Paraffin oxidation is a historical industrial process for the production of synthetic fatty acids. The fatty acids are further processed to consumer products such as soaps and fats as well as to lubricating greases for technical applications. Coal slack wax, a saturated, high molecular weight hydrocarbon mixture and by-product of the Fischer–Tropsch process was used as raw material. Side products were a wide range of carboxylic acids and oxidation products such as alcohols, aldehydes, esters, or ketones. The oxidation of paraffins was carried out in the liquid phase by molecular oxygen, e.g. by aerating with oxygen or atmospheric air, in the presence of catalysts such as permanganates, e.g. 0.1% - 0.3% potassium permanganate, at temperatures in the range of about 100 to 120 °C and under atmospheric pressure.

== History ==

The process was commercially important from the mid-1930s on and was carried out until the first years after the Second World War on a large industrial scale. Paraffin oxidation enabled for first time the large-scale production of synthetic butter from coal by chemical means which was at that time seen as a sensation. Because of the high availability of inexpensive natural fats and the competition by petroleum-based fatty alcohols, the process lost its importance in the early 1950s.

== Process ==
The process consisted of three main steps: oxidation, reconditioning of the oxidation mixture to crude fatty acids and eventually their separation by fractional distillation into fatty acid fractions. The chemical industry processed the fatty acid fractions further into finished products such as soaps, detergents, plasticizers and synthetic fat. The paraffin oxidation was almost exclusively run in a discontinuous batch mode.

Fractions were selected based on the intended purposes of each of the desired products:

- C_{1}-C_{4}: Acids used for industrial purposes, recovered from the vapors given off during the oxidation process
- C_{5}-C_{9}: Reduced to alcohols
- C_{9}-C_{11}: Froth flotation
- C_{9}-C_{16}: Reacted with glycerol to produce edible fats such as synthetic margarine
- C_{10}-C_{18}: Soap
- C_{18}-C_{24}: Metallic soap, lithium soap, etc.

== Mechanism ==
The first explanation for oxidation mechanism was given by the peroxide theory, developed by Alexei Nikolaevich Bach and Carl Engler, also known as the Engler-Bach theory.
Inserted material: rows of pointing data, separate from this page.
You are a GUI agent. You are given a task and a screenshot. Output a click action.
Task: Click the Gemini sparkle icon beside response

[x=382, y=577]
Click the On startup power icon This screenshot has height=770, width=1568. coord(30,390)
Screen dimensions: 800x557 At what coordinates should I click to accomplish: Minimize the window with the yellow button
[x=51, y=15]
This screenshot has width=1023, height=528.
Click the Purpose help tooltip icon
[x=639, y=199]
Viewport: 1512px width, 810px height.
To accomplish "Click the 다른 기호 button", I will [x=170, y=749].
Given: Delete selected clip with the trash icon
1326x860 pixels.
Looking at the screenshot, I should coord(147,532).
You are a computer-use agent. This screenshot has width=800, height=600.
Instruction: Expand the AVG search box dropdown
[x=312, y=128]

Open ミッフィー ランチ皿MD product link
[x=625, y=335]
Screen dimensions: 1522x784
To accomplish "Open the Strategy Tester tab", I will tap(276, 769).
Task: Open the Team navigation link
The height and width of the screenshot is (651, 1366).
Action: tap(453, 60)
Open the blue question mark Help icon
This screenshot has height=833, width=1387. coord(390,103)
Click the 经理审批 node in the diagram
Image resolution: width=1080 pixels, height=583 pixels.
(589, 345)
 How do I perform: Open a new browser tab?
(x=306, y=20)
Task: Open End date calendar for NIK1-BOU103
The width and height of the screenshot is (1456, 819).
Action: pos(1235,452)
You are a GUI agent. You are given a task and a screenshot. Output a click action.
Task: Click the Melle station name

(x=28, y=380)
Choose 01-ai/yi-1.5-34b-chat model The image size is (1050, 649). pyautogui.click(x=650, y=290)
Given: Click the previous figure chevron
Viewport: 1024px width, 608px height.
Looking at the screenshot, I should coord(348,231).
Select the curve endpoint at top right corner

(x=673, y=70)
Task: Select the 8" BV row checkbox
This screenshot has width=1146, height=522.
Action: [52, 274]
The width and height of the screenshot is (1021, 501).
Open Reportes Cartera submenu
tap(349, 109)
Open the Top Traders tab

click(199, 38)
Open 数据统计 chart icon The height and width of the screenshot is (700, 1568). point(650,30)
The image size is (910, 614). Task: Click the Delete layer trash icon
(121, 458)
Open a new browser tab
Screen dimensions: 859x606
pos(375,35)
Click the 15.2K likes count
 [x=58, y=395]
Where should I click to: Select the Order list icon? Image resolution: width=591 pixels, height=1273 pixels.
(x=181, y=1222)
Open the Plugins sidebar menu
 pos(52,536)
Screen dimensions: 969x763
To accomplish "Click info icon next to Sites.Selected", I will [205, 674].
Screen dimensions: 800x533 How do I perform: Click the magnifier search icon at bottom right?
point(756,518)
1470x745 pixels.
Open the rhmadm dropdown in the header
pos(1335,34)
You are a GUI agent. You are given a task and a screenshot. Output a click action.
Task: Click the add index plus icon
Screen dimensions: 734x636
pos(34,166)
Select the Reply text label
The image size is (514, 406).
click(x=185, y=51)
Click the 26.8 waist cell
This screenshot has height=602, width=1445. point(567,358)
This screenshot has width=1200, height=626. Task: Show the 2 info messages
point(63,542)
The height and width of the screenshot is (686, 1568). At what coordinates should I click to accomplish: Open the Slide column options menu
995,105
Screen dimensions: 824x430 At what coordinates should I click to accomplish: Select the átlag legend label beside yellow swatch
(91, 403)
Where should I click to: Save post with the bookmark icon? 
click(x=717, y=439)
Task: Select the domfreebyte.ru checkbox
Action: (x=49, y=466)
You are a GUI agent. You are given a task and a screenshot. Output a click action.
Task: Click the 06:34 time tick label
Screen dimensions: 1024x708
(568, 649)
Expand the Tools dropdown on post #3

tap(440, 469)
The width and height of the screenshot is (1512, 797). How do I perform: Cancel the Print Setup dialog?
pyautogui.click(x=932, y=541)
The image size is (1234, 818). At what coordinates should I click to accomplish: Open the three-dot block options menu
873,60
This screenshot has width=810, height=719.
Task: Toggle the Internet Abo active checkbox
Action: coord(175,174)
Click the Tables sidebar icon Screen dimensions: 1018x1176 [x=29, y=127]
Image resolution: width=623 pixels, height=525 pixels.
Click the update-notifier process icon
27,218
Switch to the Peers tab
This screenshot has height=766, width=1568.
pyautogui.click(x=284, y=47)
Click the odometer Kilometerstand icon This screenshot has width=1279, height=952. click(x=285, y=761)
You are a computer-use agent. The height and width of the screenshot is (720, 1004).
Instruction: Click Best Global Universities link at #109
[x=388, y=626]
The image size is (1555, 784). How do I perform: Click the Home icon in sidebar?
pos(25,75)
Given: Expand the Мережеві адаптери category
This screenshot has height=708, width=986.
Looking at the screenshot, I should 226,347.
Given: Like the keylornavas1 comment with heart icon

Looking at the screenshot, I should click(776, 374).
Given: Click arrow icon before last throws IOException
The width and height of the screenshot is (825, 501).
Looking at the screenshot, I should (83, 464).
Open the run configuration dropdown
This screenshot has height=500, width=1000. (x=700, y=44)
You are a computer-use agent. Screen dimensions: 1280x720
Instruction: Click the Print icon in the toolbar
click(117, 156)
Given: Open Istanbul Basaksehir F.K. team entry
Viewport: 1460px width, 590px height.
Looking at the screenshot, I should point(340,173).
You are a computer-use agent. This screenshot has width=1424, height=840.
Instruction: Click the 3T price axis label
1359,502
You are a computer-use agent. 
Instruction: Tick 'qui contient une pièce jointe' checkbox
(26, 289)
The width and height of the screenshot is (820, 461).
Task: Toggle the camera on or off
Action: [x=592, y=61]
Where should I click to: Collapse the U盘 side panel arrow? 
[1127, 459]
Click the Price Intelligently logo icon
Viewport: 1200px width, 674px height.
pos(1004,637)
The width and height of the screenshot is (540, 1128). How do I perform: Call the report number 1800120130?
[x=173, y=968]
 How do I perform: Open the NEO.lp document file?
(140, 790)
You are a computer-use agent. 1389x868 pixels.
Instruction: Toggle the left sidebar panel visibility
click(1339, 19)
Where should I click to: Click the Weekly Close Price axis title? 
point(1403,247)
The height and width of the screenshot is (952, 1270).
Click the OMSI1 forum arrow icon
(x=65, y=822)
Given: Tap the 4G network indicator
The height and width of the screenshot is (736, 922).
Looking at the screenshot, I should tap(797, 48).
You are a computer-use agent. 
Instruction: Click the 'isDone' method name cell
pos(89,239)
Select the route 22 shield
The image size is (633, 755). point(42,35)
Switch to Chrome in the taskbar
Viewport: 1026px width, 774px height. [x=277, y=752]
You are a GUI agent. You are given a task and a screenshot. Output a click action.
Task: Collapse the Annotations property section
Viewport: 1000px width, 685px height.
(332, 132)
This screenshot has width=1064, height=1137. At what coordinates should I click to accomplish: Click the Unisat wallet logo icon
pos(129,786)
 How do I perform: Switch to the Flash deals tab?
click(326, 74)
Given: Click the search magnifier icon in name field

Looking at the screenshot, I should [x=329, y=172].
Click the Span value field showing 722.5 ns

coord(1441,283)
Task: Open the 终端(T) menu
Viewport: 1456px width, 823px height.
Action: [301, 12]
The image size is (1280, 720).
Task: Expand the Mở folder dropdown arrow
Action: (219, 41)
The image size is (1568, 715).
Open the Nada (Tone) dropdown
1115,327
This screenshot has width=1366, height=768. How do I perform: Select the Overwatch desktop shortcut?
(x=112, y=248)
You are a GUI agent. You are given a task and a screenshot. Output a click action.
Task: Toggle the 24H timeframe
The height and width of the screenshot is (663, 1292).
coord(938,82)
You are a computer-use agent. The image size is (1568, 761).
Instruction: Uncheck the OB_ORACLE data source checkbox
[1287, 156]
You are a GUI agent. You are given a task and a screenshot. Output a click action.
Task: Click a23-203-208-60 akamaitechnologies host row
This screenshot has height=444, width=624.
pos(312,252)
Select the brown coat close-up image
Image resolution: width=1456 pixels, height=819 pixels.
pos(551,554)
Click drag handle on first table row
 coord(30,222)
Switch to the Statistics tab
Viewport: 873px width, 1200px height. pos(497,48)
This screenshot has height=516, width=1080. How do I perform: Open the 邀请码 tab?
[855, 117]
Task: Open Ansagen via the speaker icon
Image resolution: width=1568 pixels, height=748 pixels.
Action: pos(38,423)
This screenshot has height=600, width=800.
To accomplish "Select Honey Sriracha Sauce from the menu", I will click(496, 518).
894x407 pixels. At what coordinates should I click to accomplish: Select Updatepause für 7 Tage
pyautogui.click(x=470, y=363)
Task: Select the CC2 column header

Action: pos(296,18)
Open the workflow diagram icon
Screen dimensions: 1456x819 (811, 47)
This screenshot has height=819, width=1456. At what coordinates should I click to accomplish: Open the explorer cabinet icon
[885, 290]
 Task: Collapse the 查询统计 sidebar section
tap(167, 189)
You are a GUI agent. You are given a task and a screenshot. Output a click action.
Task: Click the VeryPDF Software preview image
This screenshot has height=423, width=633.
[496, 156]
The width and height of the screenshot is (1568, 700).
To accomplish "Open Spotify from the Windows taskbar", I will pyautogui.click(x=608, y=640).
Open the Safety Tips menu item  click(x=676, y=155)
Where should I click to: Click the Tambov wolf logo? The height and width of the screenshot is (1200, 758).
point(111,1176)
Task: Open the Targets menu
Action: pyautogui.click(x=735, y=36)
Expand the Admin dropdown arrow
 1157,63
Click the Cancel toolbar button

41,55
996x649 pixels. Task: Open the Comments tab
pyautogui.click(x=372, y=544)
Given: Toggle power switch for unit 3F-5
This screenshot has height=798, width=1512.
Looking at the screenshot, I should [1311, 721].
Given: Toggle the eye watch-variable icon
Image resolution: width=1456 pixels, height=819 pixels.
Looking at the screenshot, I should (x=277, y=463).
According to their theory, as the first step a secondary hydroperoxide is formed. The assumption that this hydroperoxide is then radically decomposed was confirmed by later studies by Eric Rideal.

- R-H + O_{2} → ROOH

The function of metal catalyst is to increase the speed of both the formation and decomposition of the hydroperoxide. This produces, among other things, an alkyl radical, which forms with oxygen peroxo radikals. This forms by abstraction of a hydrogen atom from another molecule paraffin a new alkyl radical and a hydroperoxide.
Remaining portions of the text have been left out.